Insolvency and Bankruptcy Code Amendment Ordinance 2020:
This pandemic brought changes in everyone's life from a migrant worker to any MP sitting in the parliament. 25th March 2020 is the day when the nationwide lockdown was announced and has certainly disrupted the several business operations. There are many companies which are financially stressed and dragged into the corporate insolvency resolution process on account of the unprecedented situation and difficulty to find an adequate number of resolution applicants for a distressed/defaulting business, to prevent this Government of India has amended the Insolvency and Bankruptcy Code, 2016.
For the above reasons, on 5th June 2020, came the Insolvency and Bankruptcy Code (Amendment) Ordinance, 2020 and to implement the changes as announced by the finance ministry. The ordinance shall come into effect from 05.06.2020.
These are some highlighting changes made in the act:
I. No application for any default committed by a corporate debtor arising on or after 25th March 2020 for a period of 6 months:
• Section 10 A has been inserted which states that no fresh application/s 7, 9 10 of the Code, can be filed against a corporate debtor for any default arising on or after 25.03.2020 for a period of six months but not exceeding 1 year from such date.

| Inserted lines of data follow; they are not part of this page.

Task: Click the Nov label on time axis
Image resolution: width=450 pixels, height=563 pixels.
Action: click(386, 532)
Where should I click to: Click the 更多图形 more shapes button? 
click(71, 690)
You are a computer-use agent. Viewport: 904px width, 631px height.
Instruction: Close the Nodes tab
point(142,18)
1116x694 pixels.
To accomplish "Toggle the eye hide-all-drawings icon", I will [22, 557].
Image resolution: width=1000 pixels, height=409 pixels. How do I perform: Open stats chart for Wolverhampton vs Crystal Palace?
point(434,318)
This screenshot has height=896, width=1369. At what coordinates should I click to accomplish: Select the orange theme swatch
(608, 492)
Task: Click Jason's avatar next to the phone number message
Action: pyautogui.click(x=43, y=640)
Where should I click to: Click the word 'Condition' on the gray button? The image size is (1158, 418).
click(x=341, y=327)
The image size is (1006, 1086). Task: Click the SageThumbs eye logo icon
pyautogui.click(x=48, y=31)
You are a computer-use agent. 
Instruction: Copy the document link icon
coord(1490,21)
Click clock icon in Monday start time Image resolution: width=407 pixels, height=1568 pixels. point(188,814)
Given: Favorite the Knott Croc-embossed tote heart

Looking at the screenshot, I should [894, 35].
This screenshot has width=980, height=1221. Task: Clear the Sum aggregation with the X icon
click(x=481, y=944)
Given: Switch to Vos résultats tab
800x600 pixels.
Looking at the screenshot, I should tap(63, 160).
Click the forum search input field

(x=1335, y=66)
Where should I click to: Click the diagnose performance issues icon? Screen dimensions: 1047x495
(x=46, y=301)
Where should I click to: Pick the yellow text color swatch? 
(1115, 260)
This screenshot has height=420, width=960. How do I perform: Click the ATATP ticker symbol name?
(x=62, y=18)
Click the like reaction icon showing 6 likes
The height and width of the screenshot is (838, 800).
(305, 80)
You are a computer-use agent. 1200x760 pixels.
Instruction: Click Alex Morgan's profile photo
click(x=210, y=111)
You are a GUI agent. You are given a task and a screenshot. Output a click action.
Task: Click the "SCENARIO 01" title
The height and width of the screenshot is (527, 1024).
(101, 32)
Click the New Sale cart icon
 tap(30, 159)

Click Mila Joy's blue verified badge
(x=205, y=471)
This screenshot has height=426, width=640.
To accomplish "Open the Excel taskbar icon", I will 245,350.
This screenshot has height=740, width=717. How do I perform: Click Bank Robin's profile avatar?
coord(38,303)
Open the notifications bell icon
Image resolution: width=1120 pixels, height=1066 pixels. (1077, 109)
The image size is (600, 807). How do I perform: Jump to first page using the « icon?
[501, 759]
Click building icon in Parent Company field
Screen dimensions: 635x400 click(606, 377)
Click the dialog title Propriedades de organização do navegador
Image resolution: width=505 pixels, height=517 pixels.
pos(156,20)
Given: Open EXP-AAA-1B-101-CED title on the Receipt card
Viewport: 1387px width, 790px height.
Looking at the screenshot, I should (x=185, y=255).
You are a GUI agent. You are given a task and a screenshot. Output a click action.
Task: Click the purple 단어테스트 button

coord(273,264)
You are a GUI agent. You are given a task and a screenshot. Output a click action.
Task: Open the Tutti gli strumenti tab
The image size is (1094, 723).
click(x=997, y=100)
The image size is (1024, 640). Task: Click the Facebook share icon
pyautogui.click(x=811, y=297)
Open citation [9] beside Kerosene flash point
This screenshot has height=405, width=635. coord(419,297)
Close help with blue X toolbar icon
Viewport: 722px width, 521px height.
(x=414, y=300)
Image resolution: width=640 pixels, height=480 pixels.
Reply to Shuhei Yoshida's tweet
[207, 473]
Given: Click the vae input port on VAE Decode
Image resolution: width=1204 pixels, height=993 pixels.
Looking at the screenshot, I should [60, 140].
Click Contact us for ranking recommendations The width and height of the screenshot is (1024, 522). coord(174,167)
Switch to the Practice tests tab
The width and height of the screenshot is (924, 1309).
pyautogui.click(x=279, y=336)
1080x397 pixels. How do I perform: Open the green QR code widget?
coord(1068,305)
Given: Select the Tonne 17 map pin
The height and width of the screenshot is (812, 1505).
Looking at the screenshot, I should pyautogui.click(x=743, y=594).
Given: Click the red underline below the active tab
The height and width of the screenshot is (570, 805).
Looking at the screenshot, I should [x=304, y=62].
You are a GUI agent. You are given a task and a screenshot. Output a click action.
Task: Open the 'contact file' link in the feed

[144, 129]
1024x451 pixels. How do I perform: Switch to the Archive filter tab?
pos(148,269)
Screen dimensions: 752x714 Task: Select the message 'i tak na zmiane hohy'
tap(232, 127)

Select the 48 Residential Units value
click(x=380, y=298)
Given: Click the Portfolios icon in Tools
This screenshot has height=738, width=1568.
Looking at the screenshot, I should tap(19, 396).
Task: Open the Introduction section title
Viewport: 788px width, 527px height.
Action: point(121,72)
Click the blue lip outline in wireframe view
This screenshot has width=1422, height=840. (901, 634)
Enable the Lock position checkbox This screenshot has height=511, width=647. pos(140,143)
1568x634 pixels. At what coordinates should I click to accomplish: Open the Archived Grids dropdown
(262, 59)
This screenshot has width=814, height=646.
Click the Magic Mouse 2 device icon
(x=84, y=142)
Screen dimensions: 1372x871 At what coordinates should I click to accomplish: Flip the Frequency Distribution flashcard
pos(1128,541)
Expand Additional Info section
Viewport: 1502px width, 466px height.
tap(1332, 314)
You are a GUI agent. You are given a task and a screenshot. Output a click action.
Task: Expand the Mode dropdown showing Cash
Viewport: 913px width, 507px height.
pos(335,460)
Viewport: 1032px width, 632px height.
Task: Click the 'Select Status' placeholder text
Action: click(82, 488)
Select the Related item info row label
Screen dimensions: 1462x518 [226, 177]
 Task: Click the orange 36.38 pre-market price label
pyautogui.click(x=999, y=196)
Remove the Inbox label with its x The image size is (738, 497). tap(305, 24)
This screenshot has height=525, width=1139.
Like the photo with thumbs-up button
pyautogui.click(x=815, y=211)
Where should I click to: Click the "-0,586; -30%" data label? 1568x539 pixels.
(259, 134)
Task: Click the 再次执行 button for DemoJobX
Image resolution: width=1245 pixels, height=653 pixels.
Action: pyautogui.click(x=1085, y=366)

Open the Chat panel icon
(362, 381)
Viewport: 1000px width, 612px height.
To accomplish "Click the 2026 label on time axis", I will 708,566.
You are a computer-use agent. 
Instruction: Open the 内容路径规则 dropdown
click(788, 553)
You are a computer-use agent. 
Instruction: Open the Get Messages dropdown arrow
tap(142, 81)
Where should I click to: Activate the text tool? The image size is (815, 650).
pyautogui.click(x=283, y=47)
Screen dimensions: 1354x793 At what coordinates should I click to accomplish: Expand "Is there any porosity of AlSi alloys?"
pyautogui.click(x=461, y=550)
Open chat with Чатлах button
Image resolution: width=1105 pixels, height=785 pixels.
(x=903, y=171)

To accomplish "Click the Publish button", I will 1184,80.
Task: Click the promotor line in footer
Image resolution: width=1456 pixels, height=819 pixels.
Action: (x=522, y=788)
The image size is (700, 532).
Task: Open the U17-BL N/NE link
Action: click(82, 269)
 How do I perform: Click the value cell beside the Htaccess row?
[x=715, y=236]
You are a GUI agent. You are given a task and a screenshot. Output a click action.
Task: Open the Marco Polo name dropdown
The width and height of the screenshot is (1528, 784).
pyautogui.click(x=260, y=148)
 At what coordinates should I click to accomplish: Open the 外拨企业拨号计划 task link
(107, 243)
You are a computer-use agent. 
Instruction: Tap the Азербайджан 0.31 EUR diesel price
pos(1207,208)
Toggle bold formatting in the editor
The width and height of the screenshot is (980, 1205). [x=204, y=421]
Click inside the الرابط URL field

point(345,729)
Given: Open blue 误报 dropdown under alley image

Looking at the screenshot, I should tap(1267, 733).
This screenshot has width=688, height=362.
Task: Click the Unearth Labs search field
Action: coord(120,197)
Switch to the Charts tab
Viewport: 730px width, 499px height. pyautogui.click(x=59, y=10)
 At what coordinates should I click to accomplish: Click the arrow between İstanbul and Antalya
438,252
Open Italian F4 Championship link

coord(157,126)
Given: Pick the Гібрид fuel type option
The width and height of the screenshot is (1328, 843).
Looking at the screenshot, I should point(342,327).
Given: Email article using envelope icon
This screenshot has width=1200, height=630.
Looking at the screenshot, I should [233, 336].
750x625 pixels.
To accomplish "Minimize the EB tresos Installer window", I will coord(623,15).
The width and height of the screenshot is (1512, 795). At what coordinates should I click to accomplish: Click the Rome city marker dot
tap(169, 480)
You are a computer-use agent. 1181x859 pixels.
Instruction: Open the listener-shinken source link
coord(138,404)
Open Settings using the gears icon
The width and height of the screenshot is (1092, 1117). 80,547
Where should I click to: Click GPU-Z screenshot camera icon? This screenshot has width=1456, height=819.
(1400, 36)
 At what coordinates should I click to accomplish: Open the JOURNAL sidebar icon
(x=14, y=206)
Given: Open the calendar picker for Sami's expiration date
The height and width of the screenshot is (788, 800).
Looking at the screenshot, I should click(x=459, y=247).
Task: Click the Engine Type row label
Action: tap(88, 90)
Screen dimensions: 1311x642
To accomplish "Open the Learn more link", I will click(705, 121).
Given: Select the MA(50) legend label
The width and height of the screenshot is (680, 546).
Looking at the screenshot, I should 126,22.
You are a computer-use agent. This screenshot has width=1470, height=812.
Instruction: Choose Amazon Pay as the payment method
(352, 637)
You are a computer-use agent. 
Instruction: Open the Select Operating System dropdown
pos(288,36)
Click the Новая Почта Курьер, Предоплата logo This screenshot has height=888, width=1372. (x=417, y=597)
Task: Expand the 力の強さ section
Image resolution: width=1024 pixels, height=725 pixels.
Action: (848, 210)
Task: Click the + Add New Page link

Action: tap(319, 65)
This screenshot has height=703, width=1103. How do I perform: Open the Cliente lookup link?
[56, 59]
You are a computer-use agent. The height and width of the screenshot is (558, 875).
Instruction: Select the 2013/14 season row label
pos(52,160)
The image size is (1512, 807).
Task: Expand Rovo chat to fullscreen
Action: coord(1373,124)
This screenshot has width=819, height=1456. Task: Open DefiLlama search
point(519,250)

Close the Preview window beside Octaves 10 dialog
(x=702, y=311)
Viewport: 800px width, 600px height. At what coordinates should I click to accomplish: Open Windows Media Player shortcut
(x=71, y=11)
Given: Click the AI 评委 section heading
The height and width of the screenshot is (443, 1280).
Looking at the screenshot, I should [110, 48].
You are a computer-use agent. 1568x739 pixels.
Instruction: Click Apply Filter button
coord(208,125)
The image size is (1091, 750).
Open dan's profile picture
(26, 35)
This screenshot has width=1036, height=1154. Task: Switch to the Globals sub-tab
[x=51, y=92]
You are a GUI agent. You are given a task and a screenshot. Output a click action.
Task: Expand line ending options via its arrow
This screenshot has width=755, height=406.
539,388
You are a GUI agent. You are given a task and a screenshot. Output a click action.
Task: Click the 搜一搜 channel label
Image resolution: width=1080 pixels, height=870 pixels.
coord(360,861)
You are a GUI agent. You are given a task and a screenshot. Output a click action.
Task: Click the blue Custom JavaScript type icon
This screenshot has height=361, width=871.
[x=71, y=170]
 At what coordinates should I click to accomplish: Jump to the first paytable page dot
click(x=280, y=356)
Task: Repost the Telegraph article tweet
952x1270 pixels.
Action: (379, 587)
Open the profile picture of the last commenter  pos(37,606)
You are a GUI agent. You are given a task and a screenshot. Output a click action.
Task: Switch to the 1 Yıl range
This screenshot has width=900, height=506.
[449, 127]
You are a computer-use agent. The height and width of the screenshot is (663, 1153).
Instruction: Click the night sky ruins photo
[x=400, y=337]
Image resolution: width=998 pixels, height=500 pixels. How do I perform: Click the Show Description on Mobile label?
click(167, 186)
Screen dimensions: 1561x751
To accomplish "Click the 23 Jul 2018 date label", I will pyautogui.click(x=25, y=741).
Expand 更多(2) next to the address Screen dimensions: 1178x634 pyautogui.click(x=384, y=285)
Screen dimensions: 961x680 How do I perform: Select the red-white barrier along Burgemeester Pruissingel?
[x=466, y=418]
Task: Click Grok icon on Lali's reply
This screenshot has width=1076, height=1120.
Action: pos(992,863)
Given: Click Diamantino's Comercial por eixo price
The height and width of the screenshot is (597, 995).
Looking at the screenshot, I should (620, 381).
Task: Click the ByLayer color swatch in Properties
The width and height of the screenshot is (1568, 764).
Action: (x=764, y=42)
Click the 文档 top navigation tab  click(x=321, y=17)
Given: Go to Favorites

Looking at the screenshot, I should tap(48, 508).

• It has been provided that no application shall ever be filed against any corporate debtor for the default occurring during said period.
• Further an explanation has been added that section 10A shall not be applicable to any default committed before 25.03.2020.
These above changes will provide a major relief to the companies which are suffering a lot of stress/ defaults due to the nationwide lockdown considering no action under the Code can ever be taken against them for any default occurred during said period.
The ordinance also removes the vagueness with respect to ongoing matters. The non-applicability of the Ordinance on unresolved/current applications already filed gives a green flag to the creditors to continue the unfinished matters against the corporate debtors for negligence occurred prior to 25.03.2020. This also allows the creditors to file the application where demand notices were already circulated against the corporate debtor. Meaning thereby, and particularly for cases of Operational Creditors, if a creditor has issued a notice u/s 8 of the Code prior to 25.03.2020, it may continue with the filing of the application u/s 9. However, one may contend contrary that such an interpretation would destroy the very purpose of relief from the relentlessness of IBC to the companies. In such a situation, the explanation to the afresh inserted Section 10A explains that Section 10A is not appropriate to the defaults existing prior to 25.03.2020. Default is defined u/s 3(12) of the Code which provides as follows:
“(12) “default” means non-payment of debt when whole or any part or instalment of the amount of debt has become due and payable and is not paid by the debtor or the corporate debtor, as the case may be”
Therefore it is important to see whether a default on the basis of debt becoming due and payable has occurred. Specifically, in the cases under Section 9 of the Code, there is a catena of judgments that issuance of demand notice is enough to show the occurrence of default by the creditor. Furthermore, under the Code, the Operational Creditor is vested with a right to claim its dues u/s 8 & 9 wherein issuance of demand notice u/s 8 is obligatory. So in light of the ordinance and precedents available for interpretation of default, the cases where an operational creditor has issued a demand notice prior to 25.03.2020 would survive from the effects of the ordinance.
II. No application to be filed by Resolution Professional under fraudulent trading in respect of such default as mentioned in newly inserted Section 10A:
Amendment has been made to Section 66 of the Code dealing with fraudulent trading or wrongful trading. It empowers the resolution professional to file an application against the director/partner of the corporate debtor if the business was carried to defraud the creditors or for any fraudulent purpose and seek directions against them to make contributions to the assets. Through the amendment, sub-section 3 has been inserted to Section 66 of the Code, which restricts the resolution professional to file any application under the said section in respect of any default against which proceedings has been suspended as per section 10 A.
By the effect of the above-mentioned amendment, a resolution professional will no more be capable to file an application asking contributions to the assets of the Corporate Debtor undergoing CIRP, in respect of such default against which initiation of CIRP is suspended as per Section 10A. It is unusually unbelievable that why the government would like to give relief to someone who is guilty of wrongful and/or fraudulent trading and causing loss to the creditors. Therefore, what exactly is delivered through this amendment is yet to see the light of day when the provisions hereof are argued before the Adjudicating Authority. Specifically in a scenario whereby the language of Section 10A of the Code, the applicability is for uncertain time since the date from which the provisions of Section 10A would be applicable could be 25.03.2020 or any other date notified by the Government. However, one can say that presently there only seems to be the benefit of the present amendment to the person or directors of the Corporate Debtor who engaged in the fraudulent or wrongful during a pandemic.